Meanwhile, the average IQ has been collapsing, thereby front-running the next level of widely ignored corruption. Which has left us skeptics of rampant fraud constantly playing catch-up to the next level of delusion.  Our many critics claim we have been "wrong" timed in our prediction of the inevitable. Their ONLY concern is "when" NOT "if". The fact that this will all explode one day with extreme dislocation can wait another trading day. In the meantime, THEIR beloved financial weapon of mass destruction grows from one magnitude of destruction to the next.  

Granted, no one can predict the future with 100% accuracy. The best we can do is measure the amount of buffoonery that precedes collapse. Which in the current case is on the scale of biblical. Through necessity, the level of buffoonery has had to increase from one larger bubble to the next, according to the law of magical thinking. Central banks in their infinite hubris have constantly bailed out the masses from impending reality. And in  doing so they have painted this society into a corner. At this latent juncture, rampant corporate profiteering has forced the Fed into record tightening. They are now hellbent on creating a global depression. At the same time, home gamers are widely told to expect a "soft landing". 

Today we got news that Q1 GDP was NEGATIVE. The first quarter of incipient recession. The Dow gained 700 points on the news. 

THIS will be the epitaph for this era:

A Fed worried about inflation expectations becoming embedded in a COLLAPSING economy, oblivious to the fact that inflation expectations are ALREADY embedded in inflated stock market valuations:

"The analysis of SEC filings for 100 US corporations found net profits up by a median of 49%, and in one case by as much as 111,000%. Those increases came as companies saddled customers with higher prices and all but ten executed massive stock buyback programs or bumped dividends to enrich investors"

The level of denial is very similar to 2008. 

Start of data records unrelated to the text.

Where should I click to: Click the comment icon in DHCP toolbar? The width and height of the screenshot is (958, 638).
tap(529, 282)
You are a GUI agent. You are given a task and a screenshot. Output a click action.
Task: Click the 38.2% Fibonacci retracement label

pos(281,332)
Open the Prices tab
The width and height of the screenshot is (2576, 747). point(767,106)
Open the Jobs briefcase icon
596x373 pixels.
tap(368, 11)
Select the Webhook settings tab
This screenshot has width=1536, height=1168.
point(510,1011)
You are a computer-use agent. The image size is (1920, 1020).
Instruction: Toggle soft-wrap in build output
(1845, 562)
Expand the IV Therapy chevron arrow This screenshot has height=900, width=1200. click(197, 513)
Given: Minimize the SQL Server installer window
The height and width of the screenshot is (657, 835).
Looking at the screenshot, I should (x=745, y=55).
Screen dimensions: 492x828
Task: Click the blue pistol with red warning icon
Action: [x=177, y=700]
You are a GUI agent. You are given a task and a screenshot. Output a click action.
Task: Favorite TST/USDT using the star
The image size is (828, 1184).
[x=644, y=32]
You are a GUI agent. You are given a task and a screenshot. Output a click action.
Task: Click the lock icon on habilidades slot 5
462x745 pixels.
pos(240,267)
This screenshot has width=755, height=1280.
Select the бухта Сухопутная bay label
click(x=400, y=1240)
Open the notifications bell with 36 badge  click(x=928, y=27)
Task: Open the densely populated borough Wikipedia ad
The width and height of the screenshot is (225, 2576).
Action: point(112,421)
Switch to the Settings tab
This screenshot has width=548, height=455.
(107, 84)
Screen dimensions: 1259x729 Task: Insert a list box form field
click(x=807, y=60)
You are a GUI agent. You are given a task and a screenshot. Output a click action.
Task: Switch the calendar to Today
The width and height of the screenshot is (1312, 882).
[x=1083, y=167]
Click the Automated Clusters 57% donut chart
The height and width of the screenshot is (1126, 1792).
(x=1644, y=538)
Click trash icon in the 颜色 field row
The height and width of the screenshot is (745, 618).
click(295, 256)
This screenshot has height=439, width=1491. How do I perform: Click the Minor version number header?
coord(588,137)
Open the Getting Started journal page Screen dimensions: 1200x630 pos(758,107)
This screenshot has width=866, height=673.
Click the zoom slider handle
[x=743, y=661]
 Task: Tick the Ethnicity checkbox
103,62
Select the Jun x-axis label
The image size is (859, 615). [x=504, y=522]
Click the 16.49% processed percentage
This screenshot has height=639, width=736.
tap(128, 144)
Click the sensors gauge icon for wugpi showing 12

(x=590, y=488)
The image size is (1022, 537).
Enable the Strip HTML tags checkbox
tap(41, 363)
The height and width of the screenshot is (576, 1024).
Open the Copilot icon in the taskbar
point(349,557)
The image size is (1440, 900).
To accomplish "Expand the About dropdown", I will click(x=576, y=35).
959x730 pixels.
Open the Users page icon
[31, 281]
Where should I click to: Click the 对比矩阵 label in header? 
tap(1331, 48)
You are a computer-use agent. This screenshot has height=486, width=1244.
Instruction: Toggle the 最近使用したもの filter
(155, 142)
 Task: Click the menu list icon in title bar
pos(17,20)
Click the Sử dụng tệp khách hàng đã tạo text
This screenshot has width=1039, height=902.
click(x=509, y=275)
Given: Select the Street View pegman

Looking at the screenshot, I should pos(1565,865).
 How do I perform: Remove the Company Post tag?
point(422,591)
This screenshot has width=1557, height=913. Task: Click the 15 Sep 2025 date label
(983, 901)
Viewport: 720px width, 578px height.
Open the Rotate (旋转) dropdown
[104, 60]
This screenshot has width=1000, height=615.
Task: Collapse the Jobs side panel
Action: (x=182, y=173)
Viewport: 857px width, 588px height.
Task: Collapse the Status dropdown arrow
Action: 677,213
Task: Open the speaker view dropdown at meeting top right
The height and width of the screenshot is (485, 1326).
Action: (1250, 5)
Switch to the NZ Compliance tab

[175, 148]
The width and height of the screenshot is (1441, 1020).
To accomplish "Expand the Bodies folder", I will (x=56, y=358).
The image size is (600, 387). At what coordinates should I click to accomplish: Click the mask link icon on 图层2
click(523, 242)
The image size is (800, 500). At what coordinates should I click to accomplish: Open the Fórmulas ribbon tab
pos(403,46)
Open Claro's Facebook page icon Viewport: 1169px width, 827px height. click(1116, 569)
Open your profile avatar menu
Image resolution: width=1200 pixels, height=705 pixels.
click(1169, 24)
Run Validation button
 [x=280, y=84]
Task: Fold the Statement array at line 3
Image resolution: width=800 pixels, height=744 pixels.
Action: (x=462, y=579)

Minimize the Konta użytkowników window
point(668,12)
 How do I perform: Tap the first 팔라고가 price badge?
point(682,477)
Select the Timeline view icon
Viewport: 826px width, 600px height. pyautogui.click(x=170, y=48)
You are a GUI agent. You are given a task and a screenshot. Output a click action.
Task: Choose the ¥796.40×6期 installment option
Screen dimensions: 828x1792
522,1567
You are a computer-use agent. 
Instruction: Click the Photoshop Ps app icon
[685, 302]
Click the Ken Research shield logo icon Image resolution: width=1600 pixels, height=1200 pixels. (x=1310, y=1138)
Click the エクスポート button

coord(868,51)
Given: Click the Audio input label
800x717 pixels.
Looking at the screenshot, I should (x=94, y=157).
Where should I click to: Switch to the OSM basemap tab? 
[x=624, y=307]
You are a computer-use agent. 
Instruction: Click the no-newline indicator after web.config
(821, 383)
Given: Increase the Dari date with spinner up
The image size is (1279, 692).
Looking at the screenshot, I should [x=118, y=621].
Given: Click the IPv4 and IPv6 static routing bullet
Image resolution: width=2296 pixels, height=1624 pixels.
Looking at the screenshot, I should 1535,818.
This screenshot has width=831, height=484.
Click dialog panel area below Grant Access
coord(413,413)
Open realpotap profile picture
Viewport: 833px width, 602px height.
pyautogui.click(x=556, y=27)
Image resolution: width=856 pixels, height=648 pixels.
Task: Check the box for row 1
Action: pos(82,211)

We are constantly told "The consumer is strong", but it's a massive lie as anyone can see:

The Nasdaq is at critical support:

Globally things are far more dire, as the relentless dollar rally collapses the various dominoes which are heading inexorably towards U.S. markets:

Beneath this market is a wall of put options. Bearishness is the highest since October 2008. For a time, a high level of hedging can keep the market from imploding, especially around a major event such as this impending FOMC meeting, which is what happened during the TARP bailout of October 2008. Back then, many investors hedged that meeting so the market rallied into the news. Soon after, the puts expired and the market collapsed.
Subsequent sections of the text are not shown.